Edward Allington - Getting it wrong
riverside studios
Stuart Morgan
Page 1

Back

EDWARD ALLINGTON: GETTING IT WRONG

A perfectly respectable box changes its mind halfway and dwindles to the floor in a leafy serpentine. A leaning form like a plasterer's hawk which has sprouted breasts supports, or is supported by, an outsize wooden scroll. A room with drawings covering the outside walls becomes a peepshow offering glimpses of a drawn environment and objects within, with the same configuration repeated on ceiling, floor and walls. This is an art of redundance and manic doodling, varying between inertia and excitability; of embellishments deprived of an edifice to embellish; of shadows, mirrors and unexpected encounters in empty rooms. Unlikely combinations of elements and styles erupt as decadent classicism becomes Surrealist neo-Baroque. This is hardly 'expensive executive jewelry', a recent charge leveled at new British sculpture'. Rather, it is an art of the improbable, of disjuncture, of ornament as excrescence, of elegance become bulk, of matter as time... It is an art of the white elephant.

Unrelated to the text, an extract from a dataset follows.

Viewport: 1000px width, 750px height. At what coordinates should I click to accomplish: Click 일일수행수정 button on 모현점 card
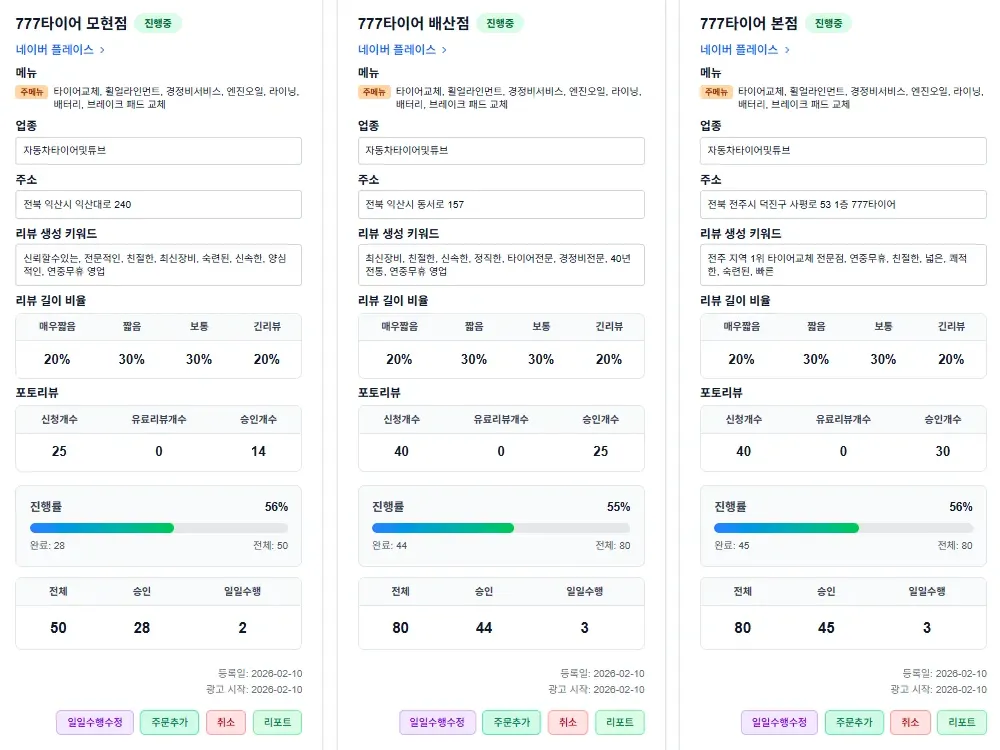tap(94, 721)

These shapes are not the product of whim; they are the result of common sense. Allington is no faux naif. Nor is he untrained. He simply thinks about things he cannot understand and evolves his own answers to them. At any given time his work embodies the latest stage of his deliberations. In his conversation one phrase crops up repeatedly to describe what he does: he says he is 'getting it wrong'. Then he corrects himself. 'Getting it wrong my way.'

Allington has always been preoccupied by the shifting status of the world. Trompe l'oeil exercises such as THE GOLDEN PAVILION: AS SEEN FROM THE FRONT (1984) proceed from moments of actual uncertainty. He relates a childhood experience of crawling up a gulley in Cumberland out of a valley covered with orange bracken, when, because of the shape of the hill and the angle of the sun, he moved and the bracken turned blue. Drawing and sculpture together offer the possibility of stage-managing such incidents, of simultaneously registering and eradicating discontinuity — in sculptural terms, of making the greatest possible disparity between angles of vision. Both in terms of vision and belief, the reaction is one of fluctuation. Describing a panorama he saw at the age of nine in Innsbruck, a combination of a 360 degree painted canvas depicting a battle scene from the Napoleonic wars and real earth and scattered objects, he says simply that 'as a child my eyes and mind ... alternately accepted this extension of the illusion and then rejected it.'2 But to extend an illusion is also to destroy it. If both visual situations are viable where does the truth lie? Perhaps it exists between the polarities and can be shown only by a cipher of absence. THE HALL OF THE MIRRORS' SCREAM (1985) employs the mirror and the window, the two main metaphors for representation in Western culture. There is no true way of picturing a mirror. Nor is there a way of perceiving reality in a mirror, which inverts any image before conveying it to the observer. Once more truth escapes. Just as ornamental fragments exist in the absence of the building on which they depend, the goal of Allington's work seems to have no physical existence; it is the grin without the Cheshire cat. Even in less deliberate operations, Allington remains aware of what Joyce called 'the ineluctable modality of the visible.' In his drawings objects cast shadows so odd — either perverting

the objects we assume have cast them or appearing out of perspective — that a dialectic is established between the 'real' and its double which calls both into question. Invariably the figure-ground dichotomy is emphasized; Allington's paper is never blank or new but consists of a collage of old, found documents with a history of their own, bearing information which demands to be read in a different way from the drawing.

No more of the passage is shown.